Vivimos una época en la que hay demasiada gente empeñada en negar las evidencias. Ocurre en los Estados Unidos de Donald Trump y en el procés independentista catalán, dos casos muy escandalosos por su actualidad y sus despropósitos, pero no son únicos; ni mucho menos.
El Gobierno español, como hace Oriol Junqueras con las exportaciones, por ejemplo, no desaprovecha ocasión para ponerse medallas inmerecidas en todo lo que huela a mejora económica; o que se pueda presentar como tal. Lo hace con el crecimiento del PIB, con las ventas al exterior, con la mínima reducción de la dramática tasa de paro o cualquier otro dato.
Sin embargo, elude lo fundamental: la razón por la que España se incorporó a la Unión, que no es otra que la convergencia de su economía con las troncales de Europa sigue siendo un anhelo lejano.
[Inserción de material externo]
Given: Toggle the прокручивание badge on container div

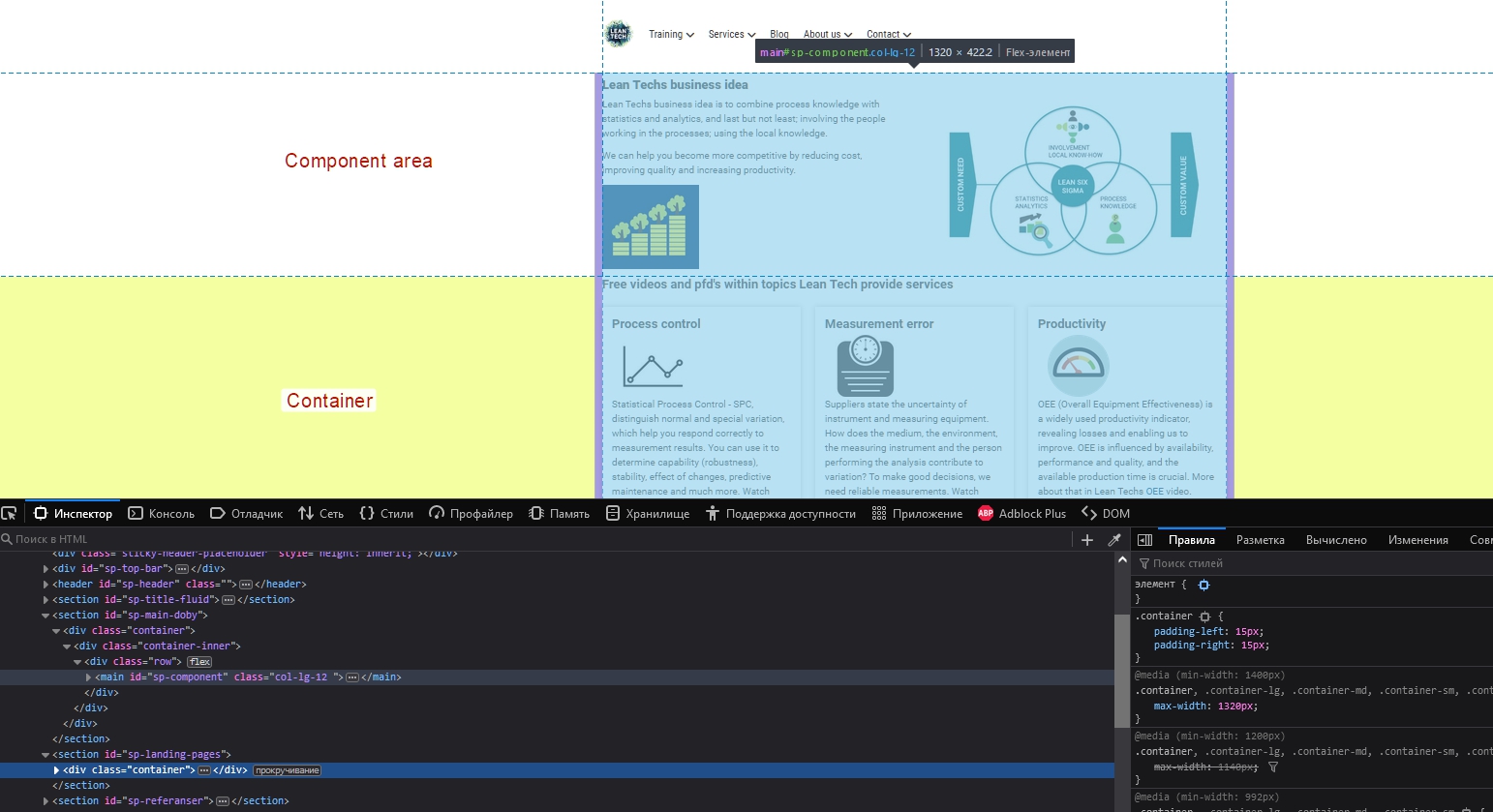Looking at the screenshot, I should click(x=287, y=770).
Los criterios de Maastricht, fijados a principios de los 90, establecían las ratios que debían compartir los países candidatos. Evidentemente, la Europa de Bruselas no incluyó parámetros sociales, como el desempleo o la pobreza. Eran la inflación, el déficit, la deuda, los tipos de interés y de cambio.
Los dos últimos desaparecieron de hecho con el BCE y la moneda común. Pero la evolución de los otros es suficientemente significativa.
Si nos comparamos con Alemania, la distancia no disminuye, sino que aumenta en todos los parámetros
En 1998, el IPC español era del 1,7%, frente al 1,3% de Alemania; o sea, lo superaba en un 23,5%. Ahora, estamos en el 3% y Alemania, en el 1,9%; o sea, que la diferencia es del 36,6%.
Hace 20 años, nuestro déficit equivalía al 2,6% del PIB y el de Alemania, al 2,7%; lo que significa que los alemanes estaban peor: nos superaban en un 3,7%. Cerramos el año pasado con un déficit del 5,13%, frente al 0,7% de ellos; es decir, que ahora los superamos nosotros en un 86,3%. En 1998, nuestra deuda pública superaba en un 11% la de ellos, pero ahora la diferencia es del 29% en contra nuestra.
El balance que permiten hacer aquellos criterios ofrece un resultado diáfano. En 20 años, en una generación, España no ha logrado converger con Europa, sino al contrario; se aleja. No se trata solo de macrodatos fríos, sino del espejo que nos dice en qué condiciones estamos para hacer frente a otra crisis como la que hemos vivido en los últimos ocho años. Esa no convergencia, esa debilidad relativa, es la que explica que las secuelas de la recesión Pirineos abajo sean peores que de los Pirineos hacia el Norte.
El Estado del bienestar se aleja de los españoles a manos del austericidio
Si acercamos un poco más la lupa y, huyendo de los parámetros mercantilistas, tratamos de ver cómo estamos realmente en comparación con el entorno al que pertenecemos, la conclusión no es más optimista. El austericidio ha sido aquí mucho más drástico que en el resto de la UE.
El gasto público español se situará este año en el 41,6% del PIB, a cinco puntos de la media comunitaria, tras haber caído dos puntos en un año. (Alemania dedicará el 44,4%; por no hablar de Francia, que destinará el 56%).
El gasto social per cápita de nuestro país está 33 puntos por debajo de la media europea, mientras que el alemán lo supera en 31 puntos: 64 puntos de distancia.
En debates como el del futuro del sistema de pensiones se ocultan datos fundamentales que explican qué hemos hecho todos estos años. Así, cuando el gobernador del Banco de España hace el papel de malo sugiriendo llevar más allá incluso de los 67 años la edad oficial de jubilación, no hace otra cosa que marearnos. Resulta que otros países de la UE ya han puesto los medios para que la gente, voluntariamente, se retire a conveniencia. De tal modo es así, que el 14,5% de los alemanes con edades comprendidas entre 65 y 69 años siguen en activo; una tasa que llega al 21,6% en el caso de los suecos. En España no solo se queda en un raquítico 4,9%, sino que hay quien se permite hacer demagogia con este asunto y engañar a la gente.
La realidad de nuestra economía no es la que venden los propagandistas profesionales, sino la que revelan los datos: viajamos en dirección a Europa, pero a un ritmo tan lento que consagramos la Europa de las dos velocidades. Y no hace falta decir a cuál de ellas nos hemos anclado.